In the early 1800s there were a group of writers known as The Lake Poets. This was because they all lived in the “Lake District” in northwestern England. They are usually listed as a trio, but only two of them are really famous. The Lake Poets are: Samuel Taylor Coleridge, William Wordsworth, and Robert Southey. These poets were part of what was called The Romantic Movement from the late 1700s and early 1800s. As stated elsewhere on this website, “romantic” didn’t mean silly valentine-type romance – it was about brave heroes of the past, like Greeks and Romans and also more modern day heroes. Each progressive era of poets and writers tried to speak in a more common, less artificial style, even though by today’s standards Robert Southey sounds stilted. It’s as though we have to read Southey through the misty fog of another time. Every literary movement sets the stage for the next one, so while some people find the Romanticists “square” and the Transcendentalists “hip”, we should acknowledge the contribution of one to another.
For example, Robert Southey (1774-1843), who was from England and went to college at Oxford, made friends with Samuel Taylor Coleridge and made plans with Coleridge to set up a “Utopian Community” along the Susquehanna River in in Pennsylvania in the United States. They never quite finished that goal, even though they married two sisters they had met, and settled to live near each other. There should be more on the subject of this planned community but I have not unearthed it yet.
The fact remains that Coleridge and Southey influenced one another to each accept a point of view that favored the common man, equality of all people, the abolition of slavery, and a poetry that more closely favored the common speach of the day.
I call Robert Southey “the underdog” because his poetry is somewhat harder to “get into” and he has been called, by some, inferior to Coleridge and Wordsworth. The Columbia Encyclopedia say Southey’s “reputation as a poet rests upon his friendships with Coleridge and Wordsworth.” His writing seems a little old fashion but it reflects modern ideas.
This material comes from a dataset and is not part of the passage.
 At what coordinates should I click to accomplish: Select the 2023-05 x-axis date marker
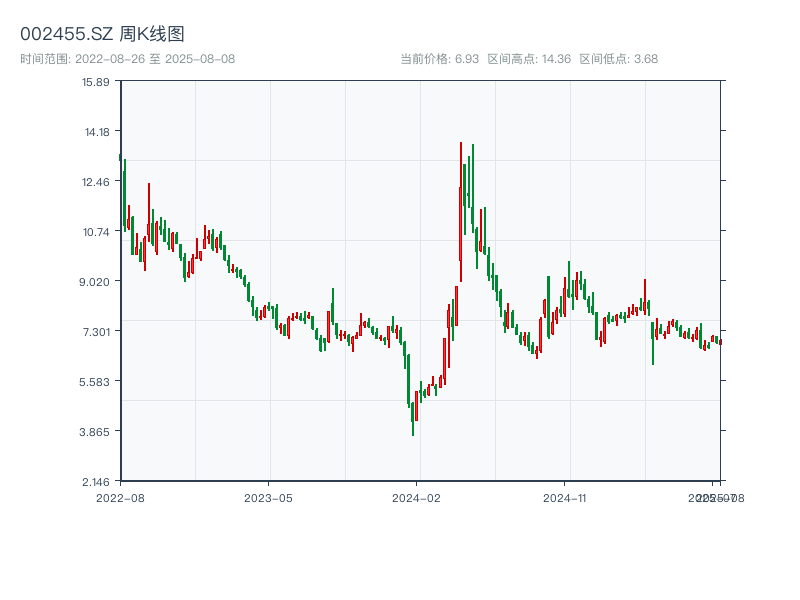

Sometimes it conjures visions that are uncomfortable to see:
A poem about slavery Southey wrote:
“High in the air exposed the slave is hung,
To all the birds of heaven, their living food!”
It is a shocking scene but Southey was passionately opposed to slavery as well as war and he does not hold back.
An indication of Southey’s popularity during his lifetime is that he was named Poet Laureate in 1813.
The way I discovered Southey was, when I was about five years old, my parents had a set of pseudo-encyclopedias called “The Book of Knowledge” and on the 1950’s cover of each hardbound volume was a boy & girl holding hands standing on a streamlined jet-type vessel sailing across continents, characters, physics symbols, and the ocean, and those books held SO much. My favorite pages were where it showed a skeleton, and when you turned the clear page, all the muscles went over the skeleton. Turn the page again and all the vital organs fit in, then the nerves, then the skin.
But one day I chanced to turn the pages FURTHER and I came upon an illustration of and old man sitting in a field holding a skull, with a small boy child in front of him and a small girl child trotting up into the scene. And the poem,
“The Battle of Blenheim” by Robert Southey filled the page below. I must have been barely old enough to understand it – my Mother read it to me and explained it – but the theme of the poem was the futility of war. The old man speaks of a great victory and the little girl says, “But what good came of it?” and the old man says, “That, I cannot tell. But (they say) it was a great victory.”
I had almost forgotten about that poem until certain utterances on this website brought it back to me. Robert Southey, one of the Lake Poets.